In some cases, businesses will go through a merger, which is when two companies come together as one. But there are other situations in which a large company will simply buy smaller business entities, acquiring them outright and absorbing them.
Both tactics can be viable, and every situation is unique. But below are a few reasons why acquiring another company can be valuable.
Growth and reach
In some cases, it is because the company wants to grow and expand its potential target audience. They may see buying the other company as a way to do this, especially if it gives the original company abilities and options it would not have had otherwise. For instance, a manufacturing company may consider buying a parts and material supplier so that they can simply do everything in-house.
Buying the competition
In other cases, the goal is simply to buy up the competition.
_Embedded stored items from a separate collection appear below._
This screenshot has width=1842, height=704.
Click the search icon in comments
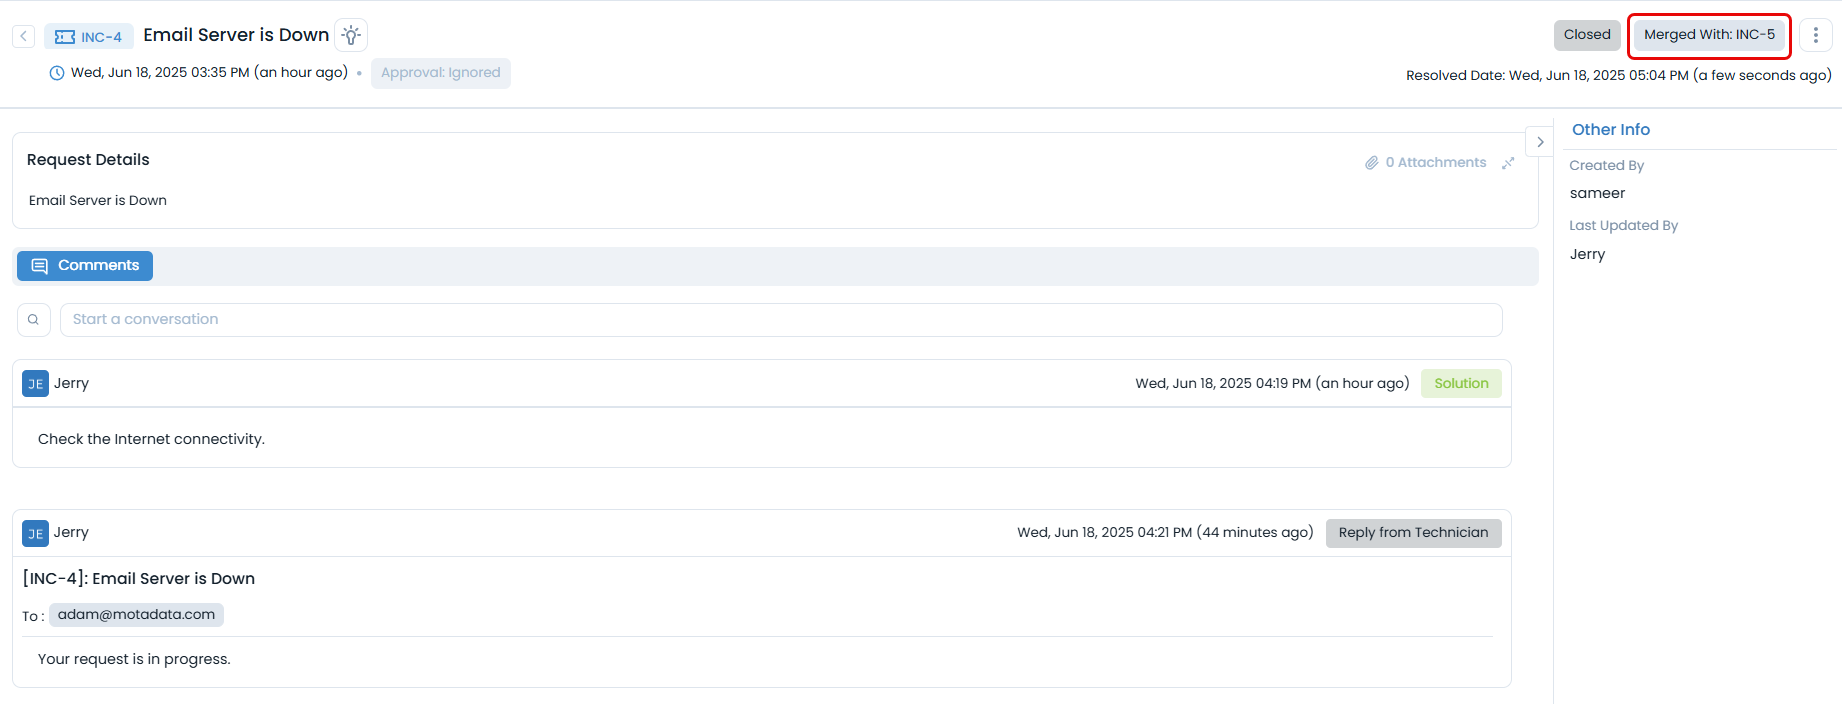[33, 320]
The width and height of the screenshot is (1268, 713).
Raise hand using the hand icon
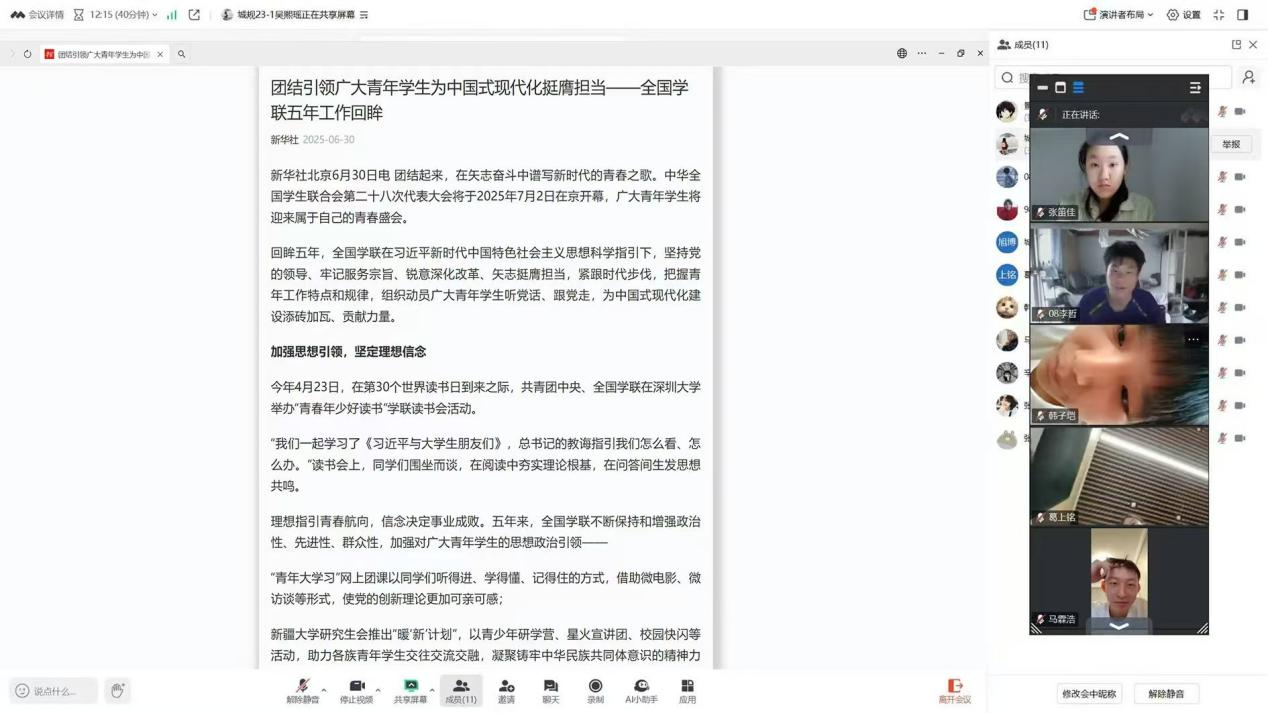118,690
Rather than having to compete with a startup that has been having success, a large company with financial resources will simply buy the startup. They are hoping to bring on the customers as they do so, and they are also reducing direct competition in that market space.
Purchasing certain assets
Finally, a company may buy another business to acquire assets that it lacks, such as intellectual property. Say that a small tech startup has an innovative development, and there are IP protections in place. Rather than trying to develop a competing technology, a larger company may just buy the startup and acquire its IP at the same time.
Mergers and acquisitions can be complicated, and it is imperative that all involved understand exactly what legal steps to take to help the process go smoothly and efficiently.